Некоторое время он смотрел на человека, стоящего перед ним, словно запамятовав, кто он такой. Это его брат?.. Да, это он, только совсем не такой, как в прежние годы. Он всегда был трудноуправляем, взбалмошен, вспыльчив, но все-таки между братьями ощущалась привязанность, даже любовь. У Шона не было такой дикой злобы, такой тяги мстить. Однако еще до знакомства с Рейвен, до того, как он попал на флот, в его характере стали происходить необратимые перемены к худшему… А теперь еще эти страшные в своем злорадстве угрозы предать собственного брата. Который всегда пытался выручить его, спасти от притязаний дяди, от денежного краха, от службы на корабле. Теперь - от преследования со стороны родственников Рейвен и ее жениха, результатом чего стала поспешная женитьба на Рейвен. Что, по-видимому, доконало беднягу Шона, лишило остатков рассудка.

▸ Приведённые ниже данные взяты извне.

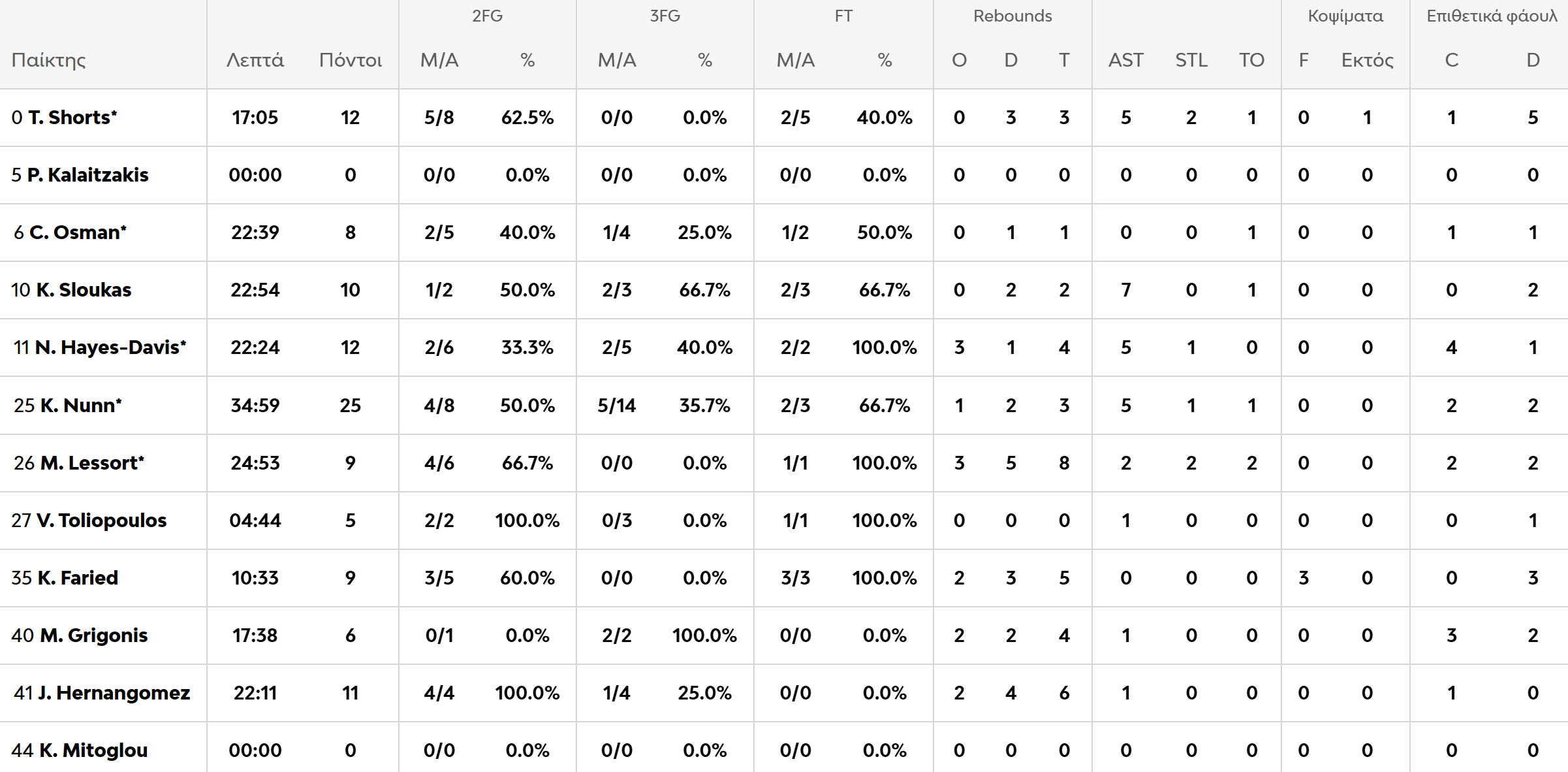Click K. Faried player name
The height and width of the screenshot is (772, 1568).
[77, 578]
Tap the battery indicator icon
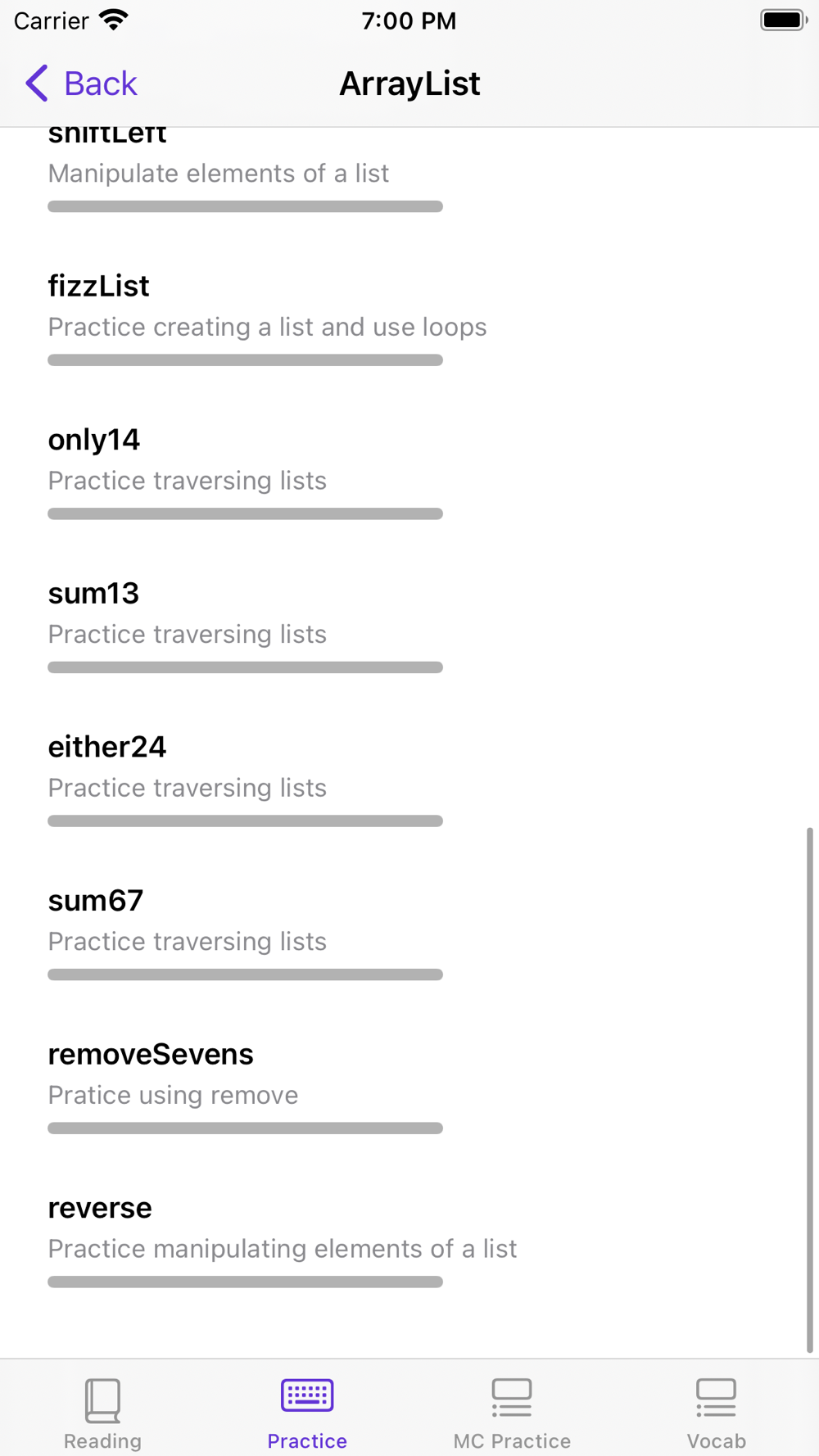 784,20
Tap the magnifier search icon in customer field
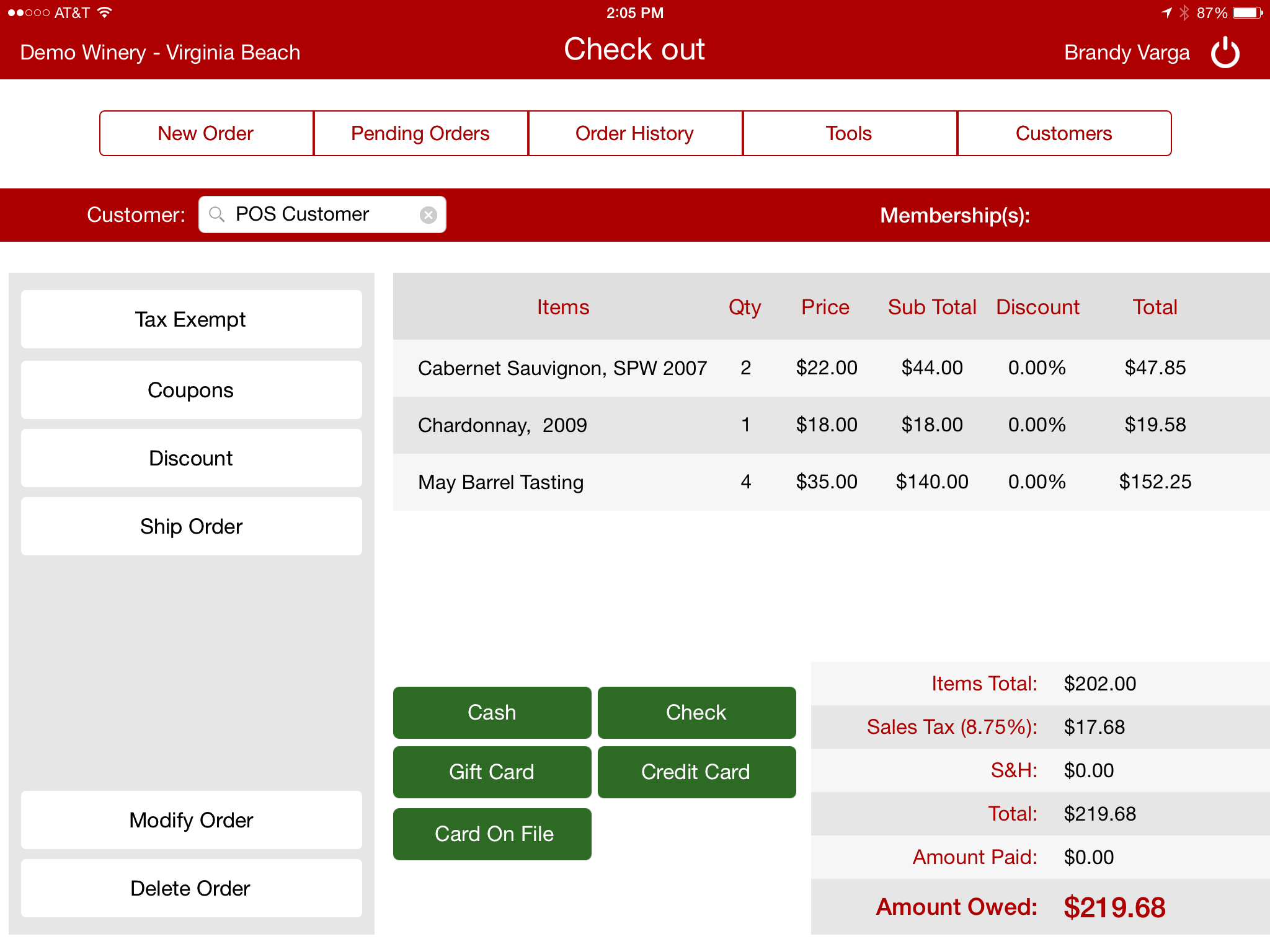This screenshot has height=952, width=1270. [216, 214]
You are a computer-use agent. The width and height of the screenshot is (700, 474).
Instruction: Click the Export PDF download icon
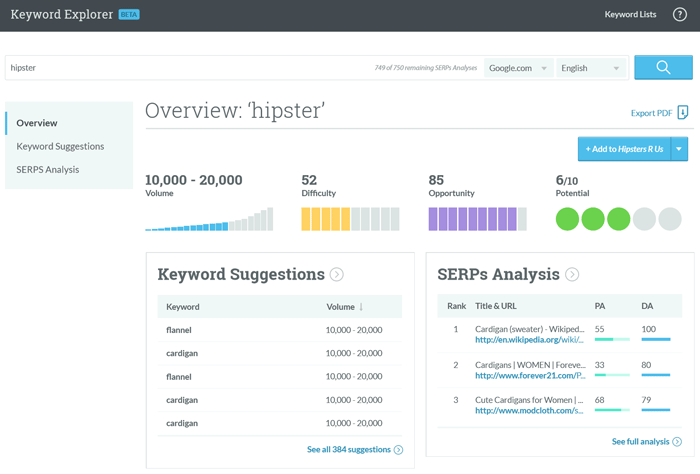683,113
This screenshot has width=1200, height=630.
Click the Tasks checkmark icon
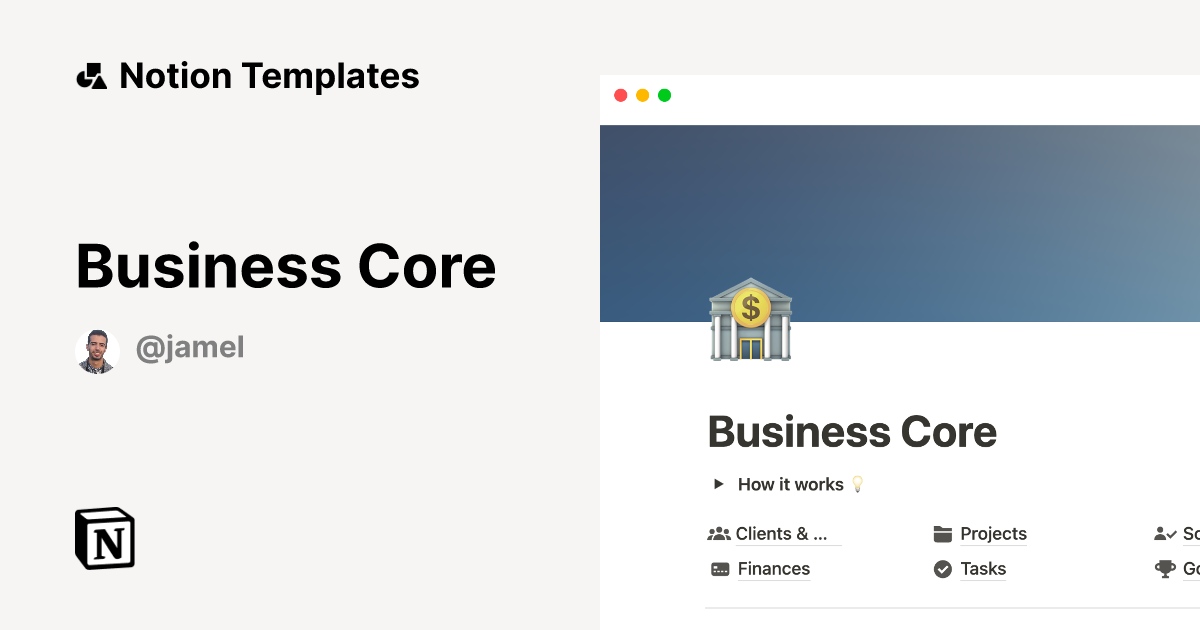[943, 568]
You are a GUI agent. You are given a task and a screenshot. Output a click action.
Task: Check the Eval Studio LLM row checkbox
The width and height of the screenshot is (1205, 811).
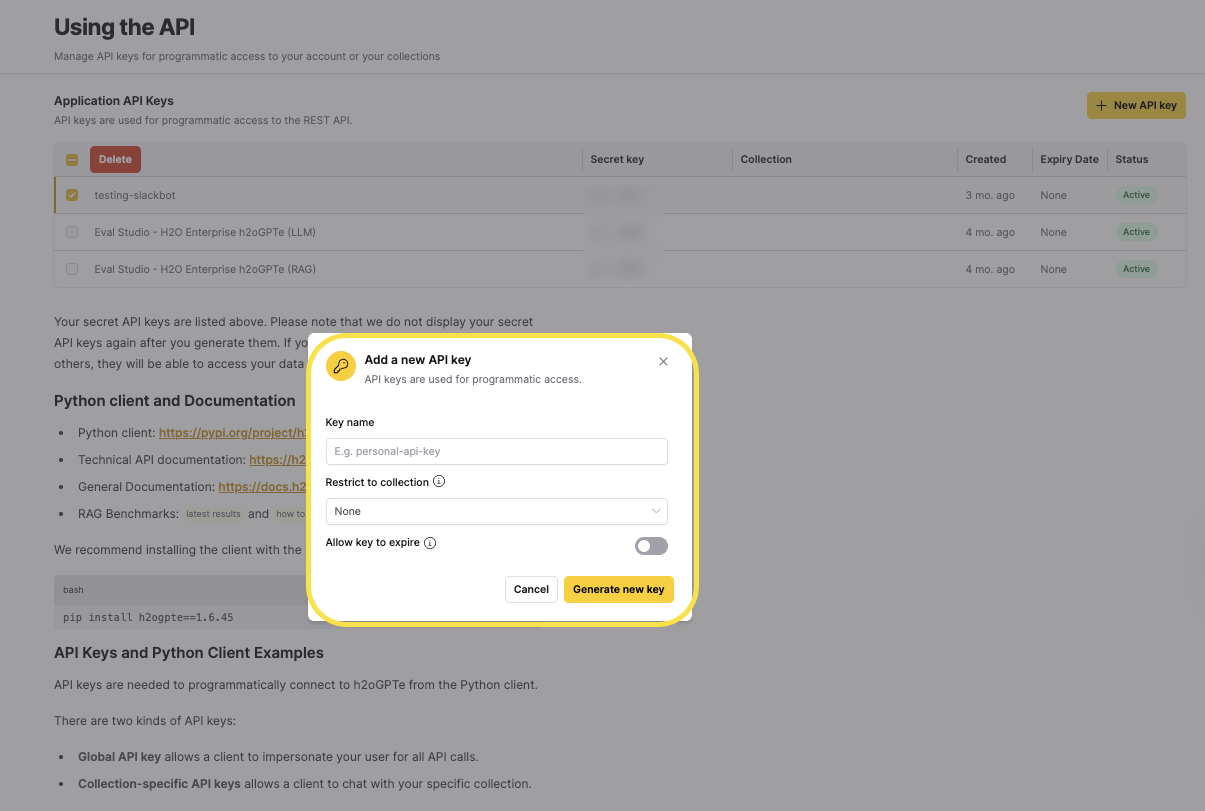tap(72, 231)
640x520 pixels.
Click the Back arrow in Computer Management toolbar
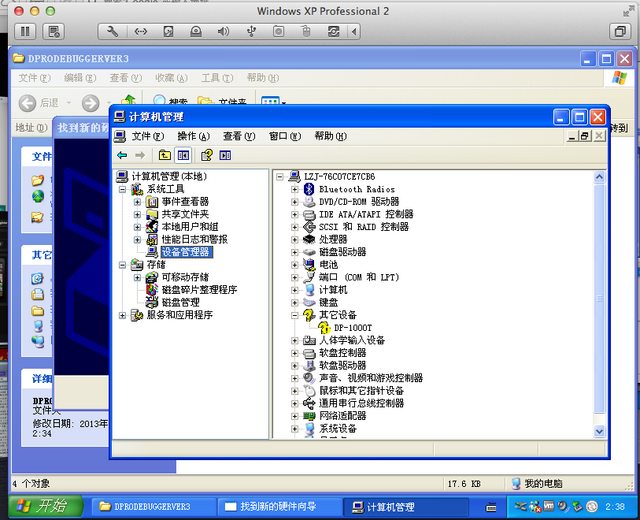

Снова, в который уже раз, в Келле проснулась жалость к брату - ведь он болен, просто болен. Тем, что он делает и говорит, командует не он, а его болезнь. Но если так, почему сам больной не делает никаких попыток вылечиться, не только не слушает своего врача, а грозит предать его в руки судьи. Выдать даже не за тридцать сребреников, а просто так, по злобе… Как обыкновенный подлый наветчик…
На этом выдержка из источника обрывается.